Activity: Pictures aside, reproduce exactly and only the lines from the one containing "Viewport: 677px width, 591px height." through the end of the records.

[Stored data]
<<<<

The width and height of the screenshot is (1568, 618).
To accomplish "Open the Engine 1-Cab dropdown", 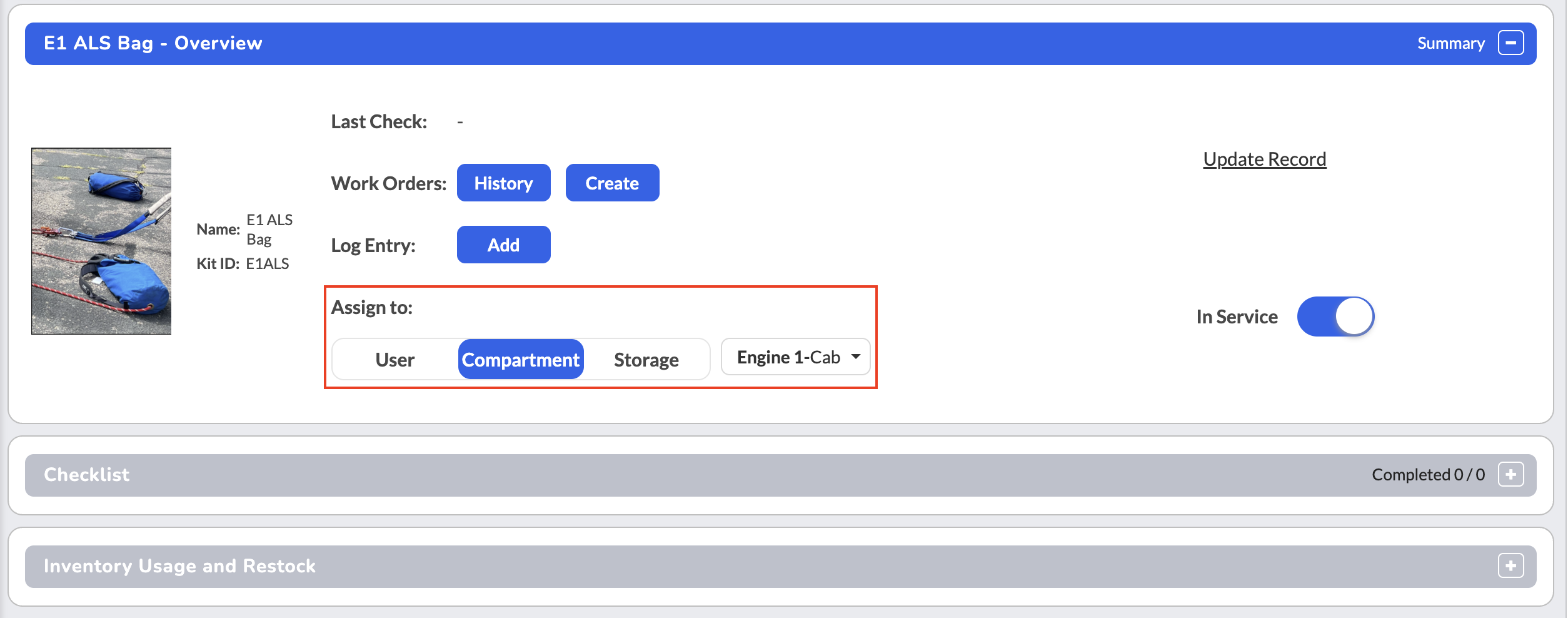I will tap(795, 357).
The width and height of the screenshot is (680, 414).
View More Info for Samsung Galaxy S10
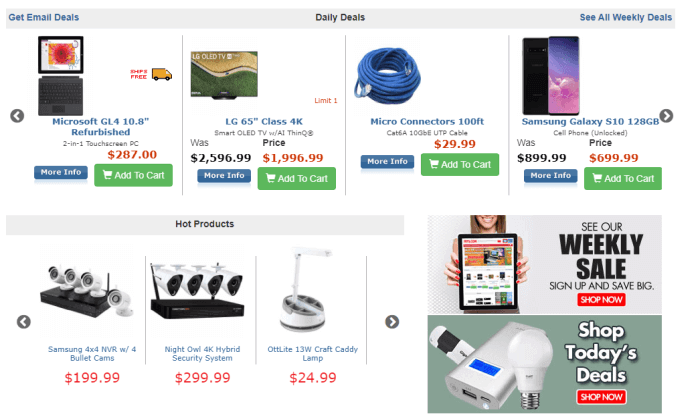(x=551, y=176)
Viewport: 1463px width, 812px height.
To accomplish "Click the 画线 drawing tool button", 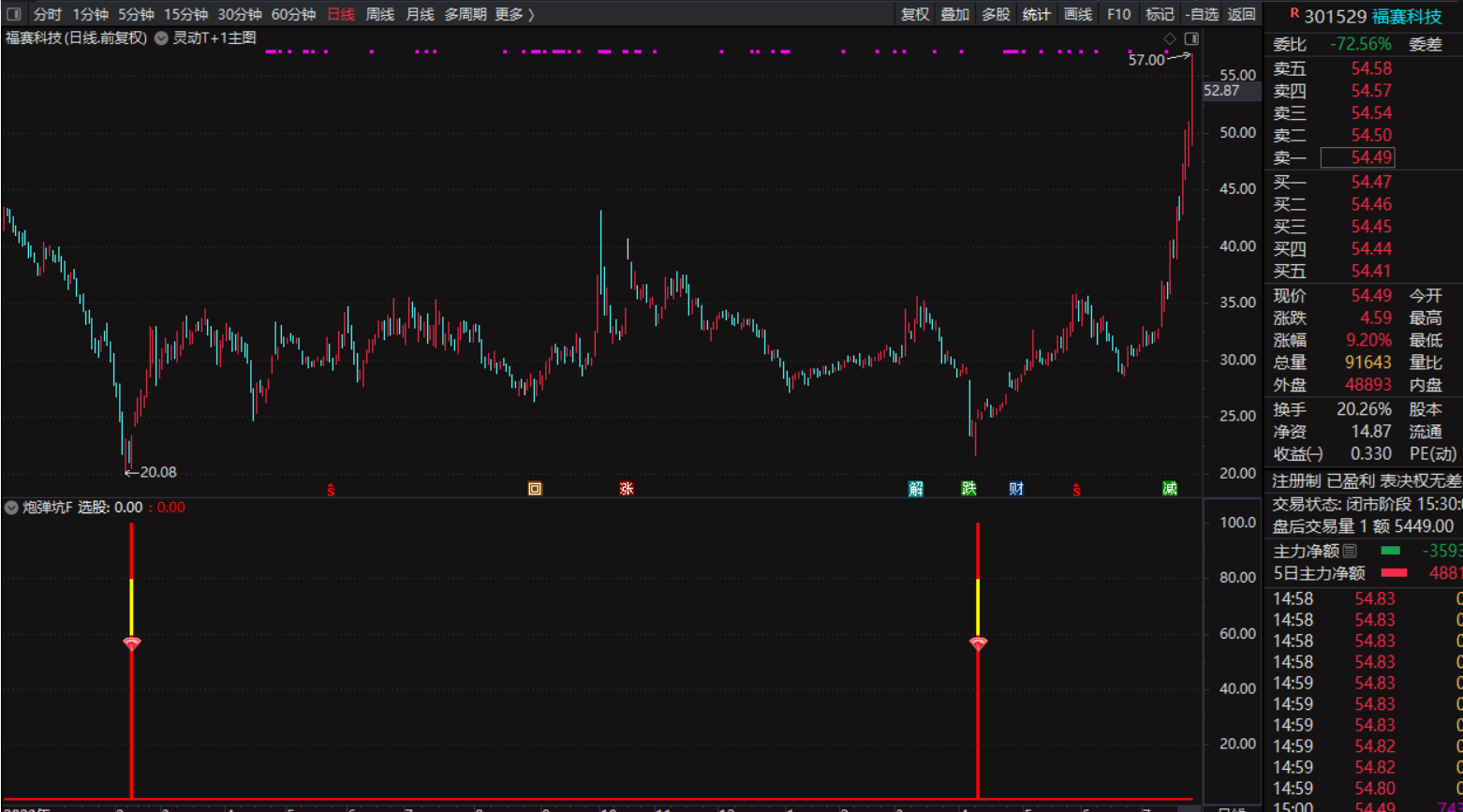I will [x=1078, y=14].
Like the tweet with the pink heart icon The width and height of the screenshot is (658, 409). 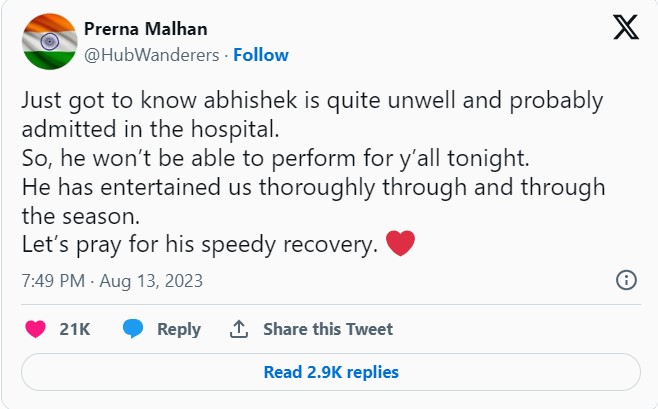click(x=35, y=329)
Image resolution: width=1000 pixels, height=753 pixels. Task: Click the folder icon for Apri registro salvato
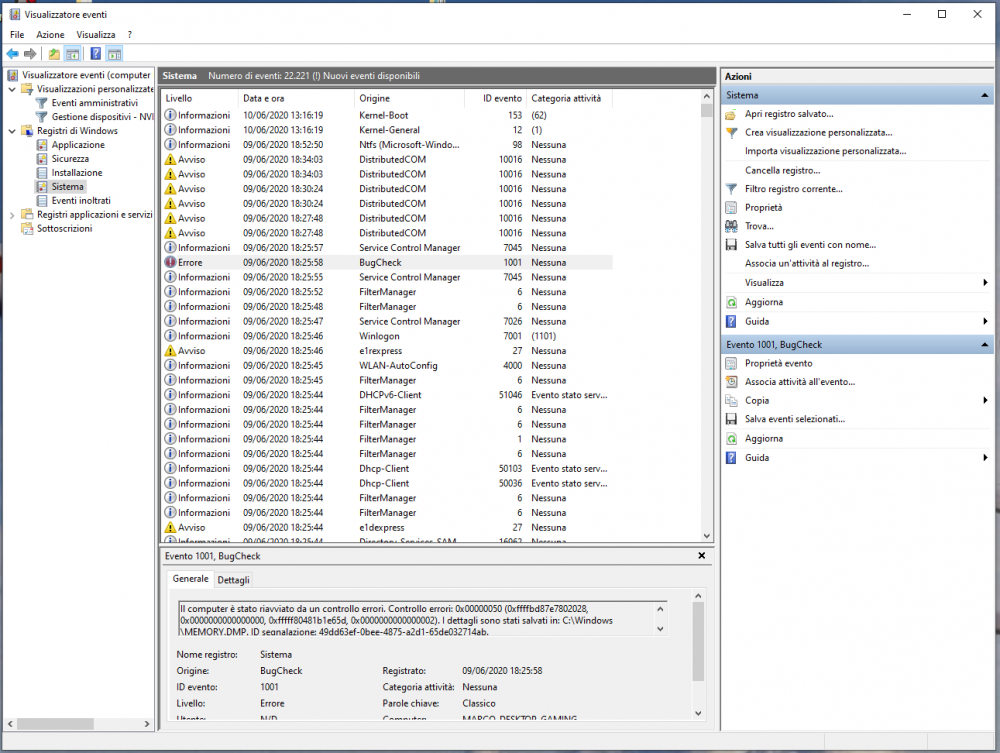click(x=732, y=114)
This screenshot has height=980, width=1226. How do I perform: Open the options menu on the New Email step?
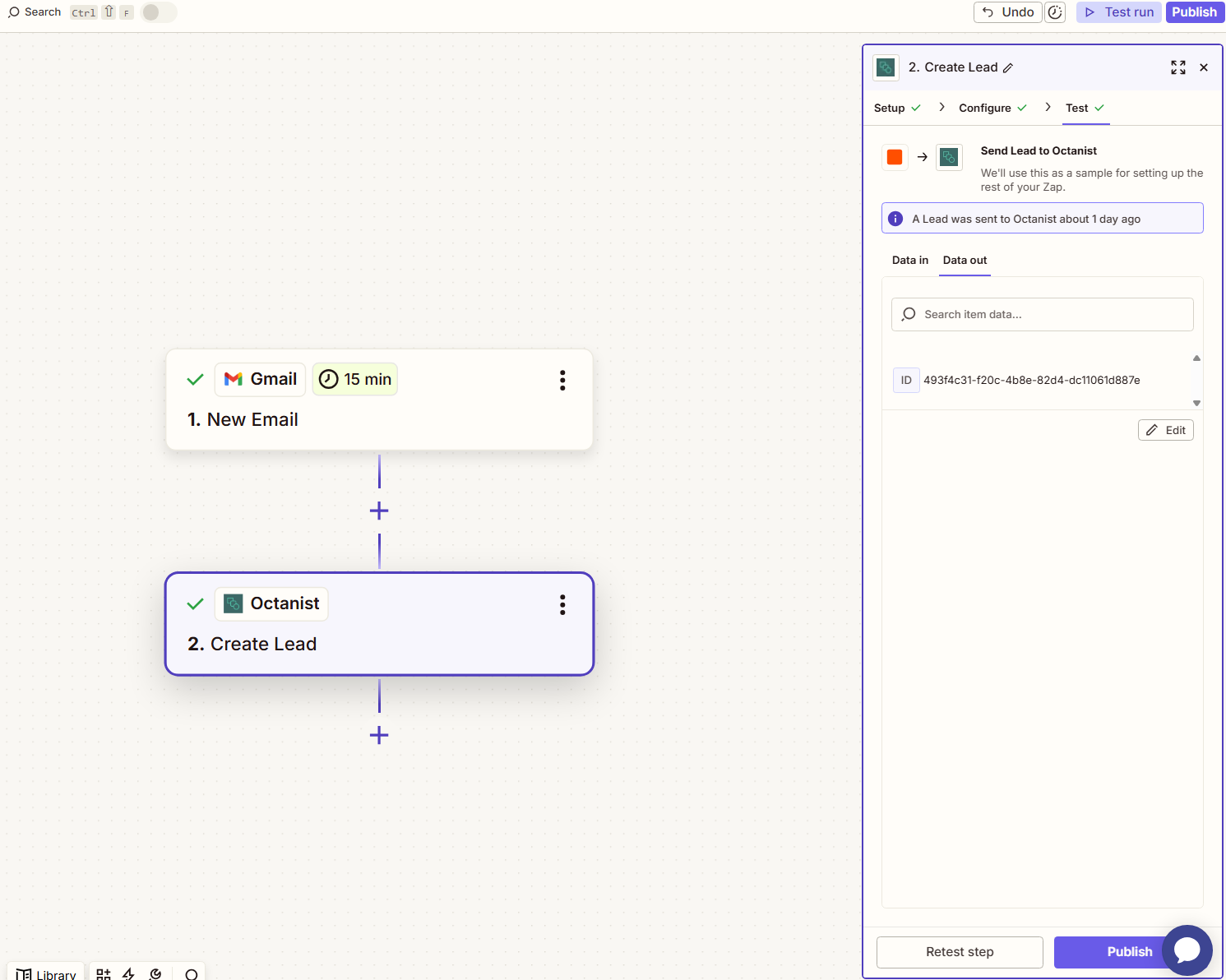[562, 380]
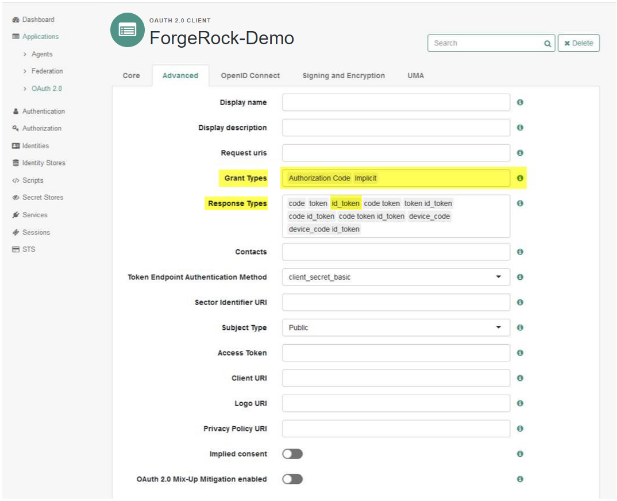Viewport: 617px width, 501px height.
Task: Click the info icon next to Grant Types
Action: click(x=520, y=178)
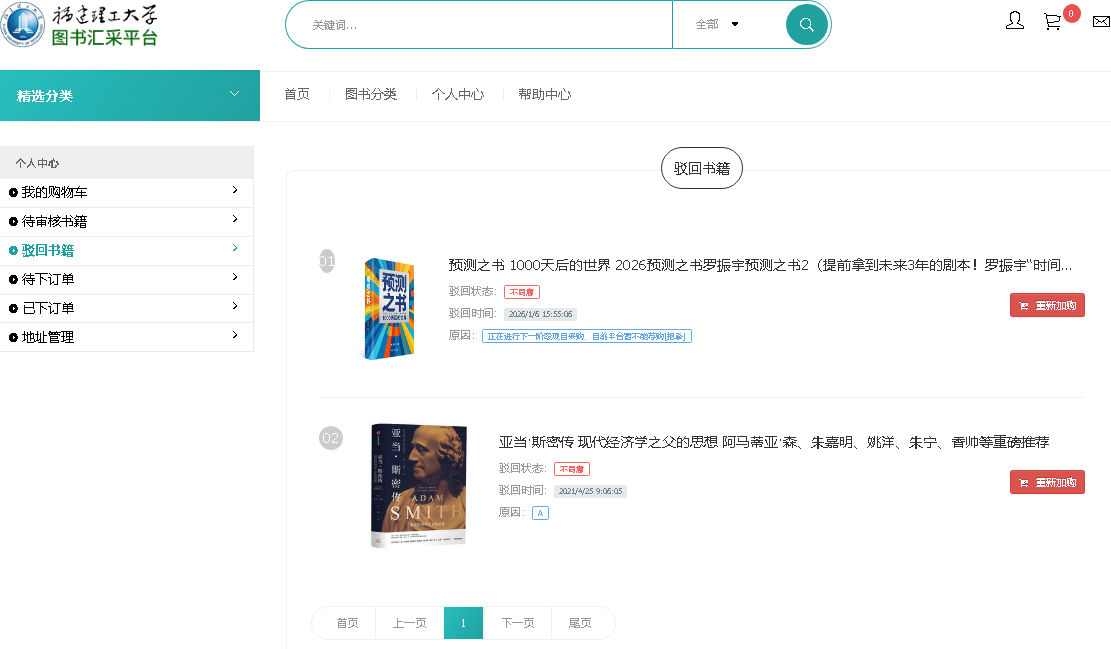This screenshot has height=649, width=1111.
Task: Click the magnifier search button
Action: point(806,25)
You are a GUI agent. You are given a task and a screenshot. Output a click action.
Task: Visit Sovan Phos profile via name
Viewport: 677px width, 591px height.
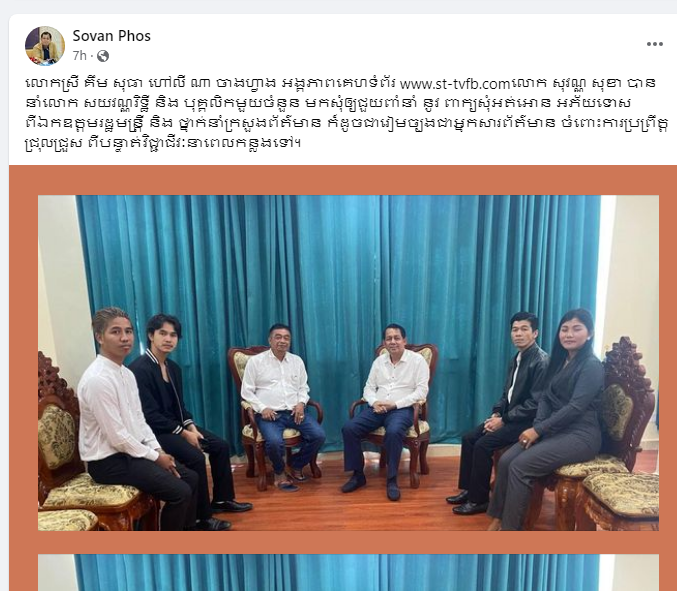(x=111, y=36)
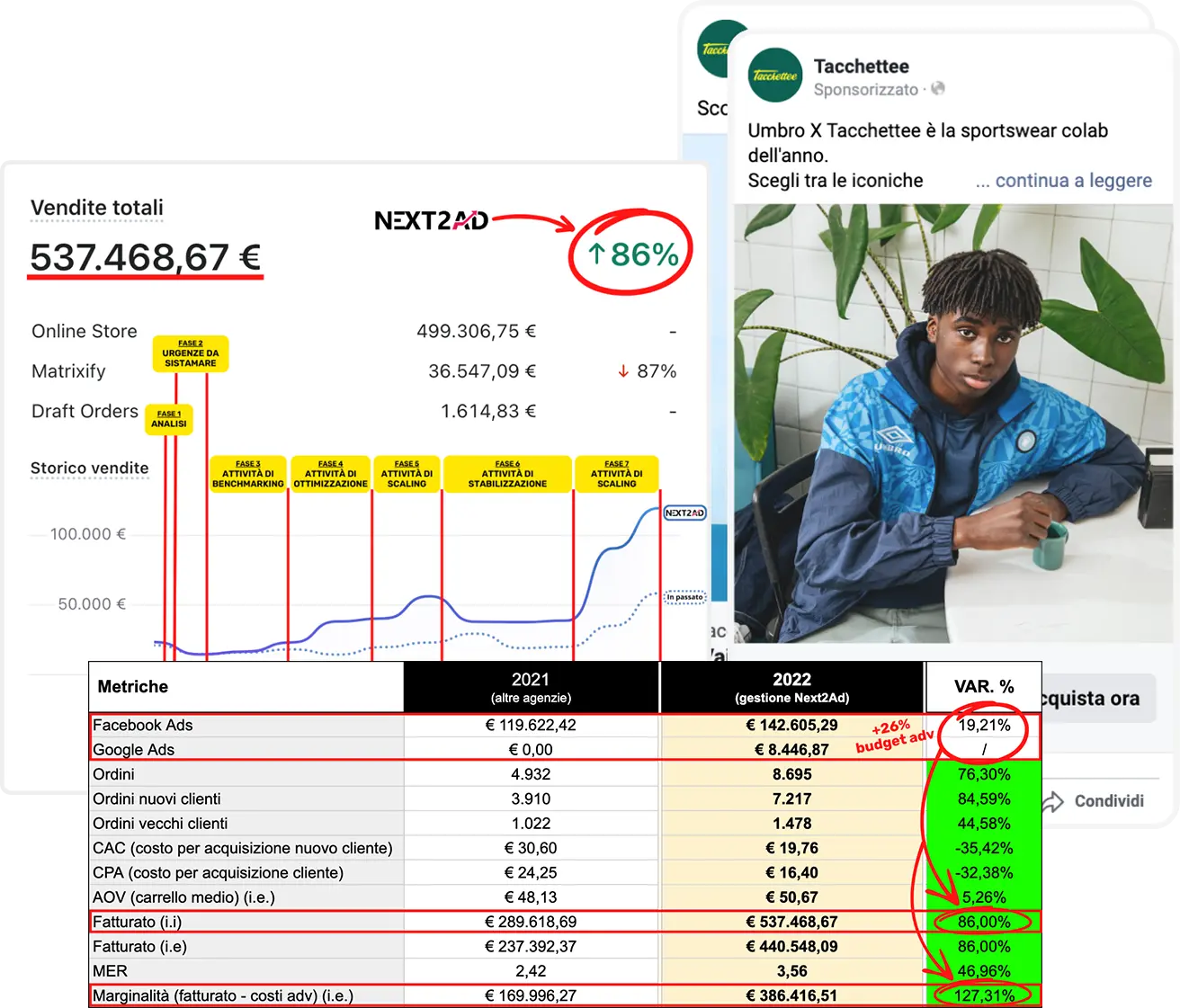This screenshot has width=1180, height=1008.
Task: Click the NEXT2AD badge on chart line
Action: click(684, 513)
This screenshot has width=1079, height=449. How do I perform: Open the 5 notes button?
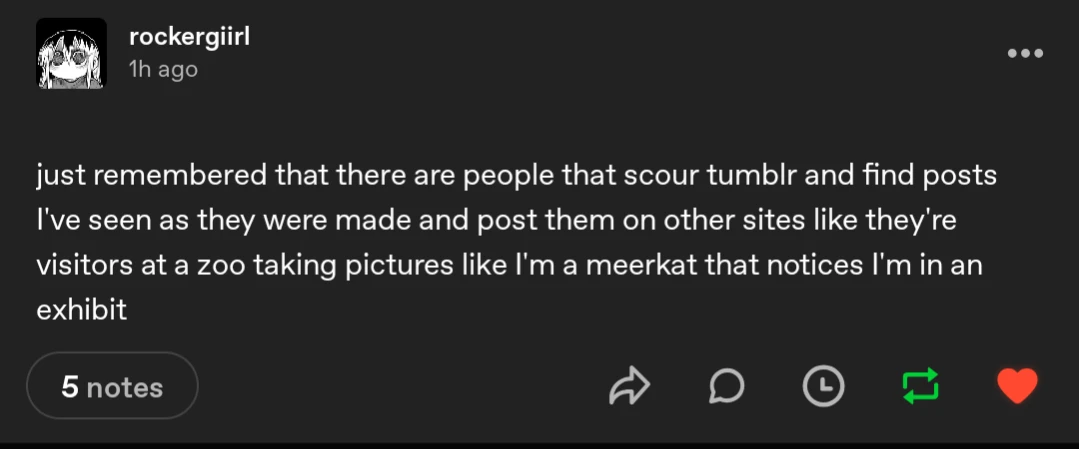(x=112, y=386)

>>>>

Result for this task:
Viewport: 677px width, 591px height.
(x=111, y=36)
This screenshot has width=1180, height=1008.
Task: Click the NEXT2AD badge on chart line
Action: click(684, 513)
This screenshot has width=1079, height=449. How do I perform: Open the 5 notes button?
(x=112, y=386)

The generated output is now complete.